4-go czerwca nadszedł w końcu dzień upragnionego, odbywającego się rokrocznie rajdu po Jurze Krakowsko-Częstochowskiej. Jego celem jest nie tylko zanurzenie się w pięknie walorów przyrodniczych tej krainy ale również zdobycie wiedzy, a także umiejętności poprzez doświadczenie. Kiedy rankiem szykowaliśmy się do drogi, wielu nie tyle w nas wątpiło, co raczej współczuło, że aura dla wędrowców wyjątkowo dziś niełaskawa. Nic bardziej mylnego! Idąc za przysłowiem: „Kto chce łowić ryby, niech się wody nie boi”, uśmiechnęliśmy się do deszczu i z zapałem rzuciliśmy się w toń turystycznej przygody. A czekały na nas nie lada niespodzianki! Pierwszą z nich było odkrycie, że tak niedaleko Częstochowy, znajduje się prawdziwa pustynia piaszczysta – Pustynia Siedlecka. Na chwilę przenieśliśmy się w gorący klimat największej pustyni świata Sahary, zgłębiając przy okazji wiedzę o starożytnym Egipcie, faraonach, Dolinie Królów, dużo by jeszcze wymieniać, by skoncentrować się poprzez Pustynię Błędowską, właśnie na Siedleckiej. Kształtowana przez tysiące lat siłami lodowca, morza, a także człowieka naprawdę potrafiła nas zaskoczyć.

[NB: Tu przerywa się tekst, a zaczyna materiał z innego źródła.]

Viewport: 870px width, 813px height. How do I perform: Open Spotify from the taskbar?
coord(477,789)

Kolejnym przystankiem było wzniesienie o wysokości 370 m n. p. m. wraz z malowniczą Jaskinią Na Dupce. I tu znów, mogliśmy prawdziwie, własną dłonią dotknąć krasowego krajobrazu, poczuć chłód pieczary, chłonąć niesamowitość tego miejsca. Przy okazji usłyszeliśmy o życiu prehistorycznego człowieka epoki neolitu na terenach Jury. Jego stylu życia m.in. panowania nad ogniem, wytwarzania ceramiki, używania łuku.
Następna atrakcja czekała w Rezerwacie przyrody „Ostrężnik”. Jakże wielką była nasza radość, kiedy ponownie ujrzeliśmy jaskinię! Jaskinię Ostrężnicką, z charakterystycznym ogromnym do niej wejściem i kolumną po środku, kojarzącą się z przegrodą nosową. Wiele ciekawostek na temat jaskini ściśle wiązało się z historią zamku, który zbudowano w XIV wieku na skale nad jaskinią.

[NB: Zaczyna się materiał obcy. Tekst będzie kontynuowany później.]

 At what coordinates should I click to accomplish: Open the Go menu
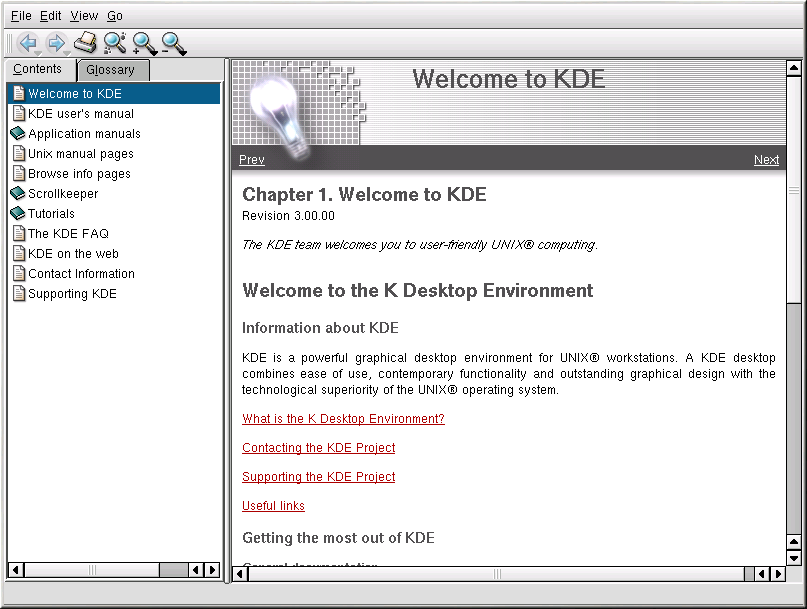click(115, 16)
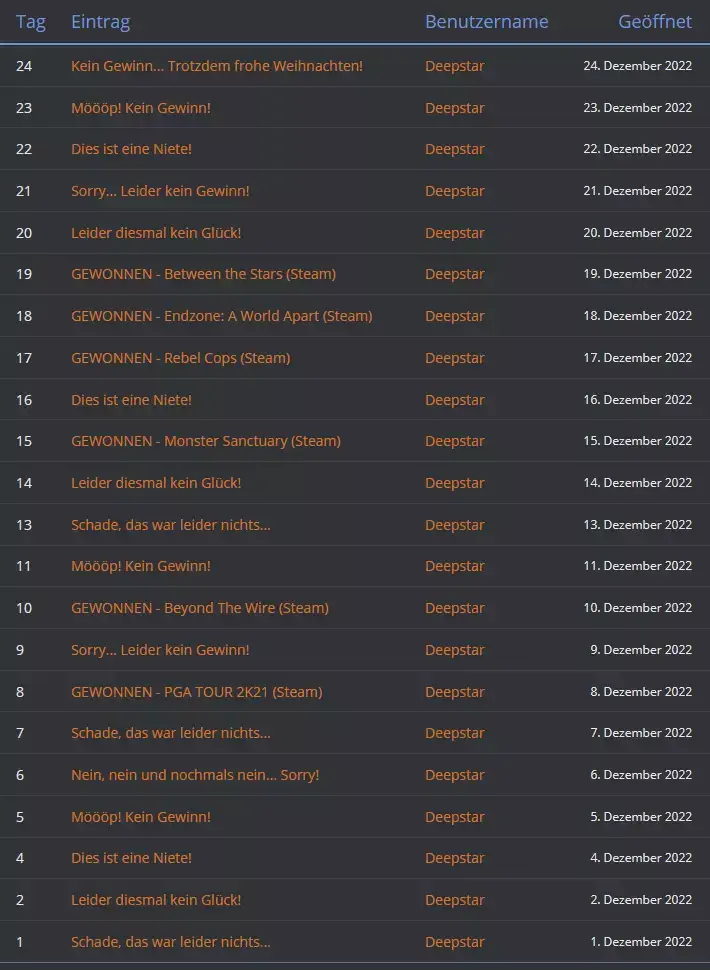Open 'Dies ist eine Niete!' on day 16
Viewport: 710px width, 970px height.
(x=131, y=400)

Pełnia wrażeń tego co zobaczyliśmy, usłyszeliśmy oraz dotknęliśmy chyba spotęgowała głód i w końcu przyszedł czas na pyszny poczęstunek z pieczoną kiełbaską.
A po nim…właśnie! Sprawdzenie naszej, we wspaniały sposób zdobytej wiedzy.

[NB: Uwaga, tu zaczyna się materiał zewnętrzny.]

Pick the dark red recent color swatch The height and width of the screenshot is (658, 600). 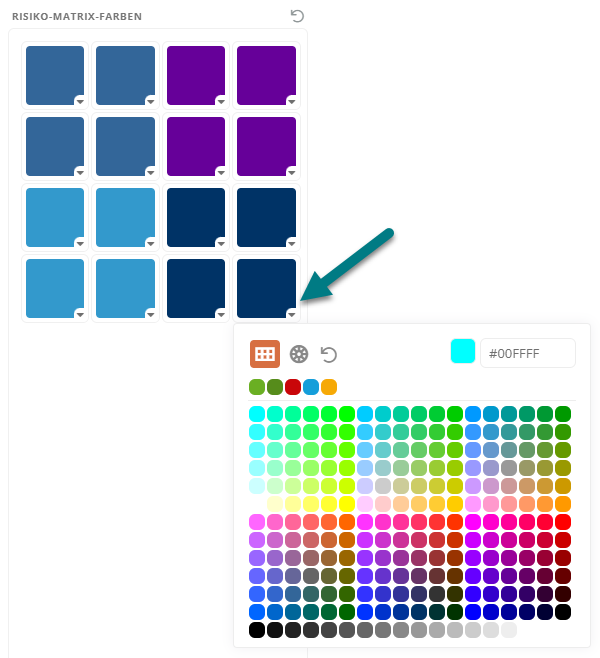(293, 387)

I tak oto, wszystko co dobre, szybko się…. nie kończy! Udając się w drogę powrotną, nie sposób było odmówić sobie wizyty u Bramy Twardowskiego – imponującej swym kształtem skalnej formy, tym bardziej, że od początku wyprawy postać Pana Twardowskiego towarzyszyła nam w legendach snutych przez przewodniczkę dzisiejszej wycieczki p. Iwonkę. Opowieści przystrojone w charakterystyczny dla zwiedzanych miejsc ubiór podkreślał klimat i wyjątkowość przyrodniczo-kulturowych cudów malowniczej Jury.
Nad naszym bezpieczeństwem, służące zawsze ciepłym słowem i tętniące humorem czuwały p. Kamilka i p. Małgosia. A my, młodzi wędrowcy, choć nieco zmęczeni lecz szczęśliwi czekamy na kolejny rajd.